1-) Dosyadaki yazılara, mahkemece uyulan bozma kararı gereğince hüküm verilmiş olmasına ve delillerin takdirinde bir isabetsizlik bulunmamasına göre davalı ... vekilinin aşağıdaki bendin kapsamı dışında kalan sair temyiz itirazlarının reddine karar verilmiştir.
2-) Dava, iş yeri paket sigorta poliçesinden kaynaklanan alacağın rücuen tahsili istemine ilişkin olup mahkemece, davalı ...’in, davacı tarafından dava dışı sigortalıya ödenen hasar bedelinin tamamından sorumlu olduğu gerekçesiyle davanın kısmen kabulüne karar verilmiştir. Ancak davalı ...’in dava dosyasındaki tapu kayıtlarında dava konusu taşınmaza 4721 sayılı TMK’nın 688. maddesi ve devamında düzenlenen müşterek mülkiyet hükümlerine göre malik olduğu anlaşılmakla anılan taşınmazın, salt davalı ... tarafından davalı derneğe kiralandığı da ispat edilememiştir. Bu cihetle mahkemece, davalı ...’in, davacı tarafından sigortalıya ödenen hasar bedelinden, maliki olduğu taşınmazdaki payı oranında sorumlu tutulması gerekirken, yukarıda yazılı şekilde tamamından sorumlu tutularak anılan davalı aleyhine hüküm tesisi doğru olmamış, bozmayı gerektirmiştir.

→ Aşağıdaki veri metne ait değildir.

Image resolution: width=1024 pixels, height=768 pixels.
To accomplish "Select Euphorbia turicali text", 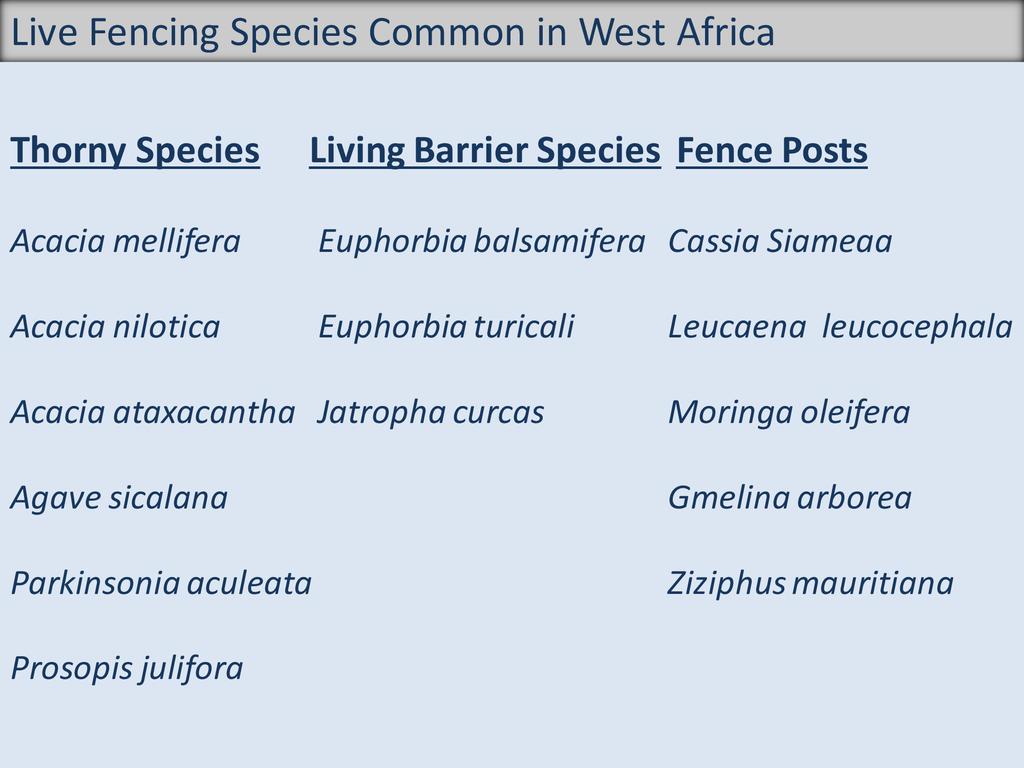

3-) Davalı dernek vekilinin temyiz itirazlarının incelenmesine gelince; mahkemece, davalı dernek yönünden açılan davanın reddine karar verilmiş olup karar tarihi itibariyle yürürlükte bulunan AAÜT üzerinden anılan davalı lehine vekalet ücreti takdir edilmesi ve bu davalı tarafından yapılan yargılama giderleri konusunda bir hüküm tesis edilmesi gerekirken mahkemece, davalı dernek yararına vekalet ücreti ve yargılama giderlerinin hüküm altına alınmamış olması da doğru olmamış, kararın bu nedenle ayrıca bozulması gerekmiştir.
SONUÇ: Yukarıda (1) numaralı bentte açıklanan nedenlerle davalı ... vekilinin sair temyiz itirazlarının REDDİNE, (2) numaralı bentte açıklanan nedenlerle davalı ... vekilinin temyiz itirazlarının kabulü ile hükmün davalı ... yararına BOZULMASINA, (3) numaralı bentte açıklanan nedenlerle davalı dernek vekilinin temyiz itirazlarının kabulü ile hükmün davalı dernek yararına BOZULMASINA, ödedikleri peşin temyiz harcının istekleri halinde temyiz eden davalılara iadesine, 25/11/2019 tarihinde oybirliğiyle karar verildi.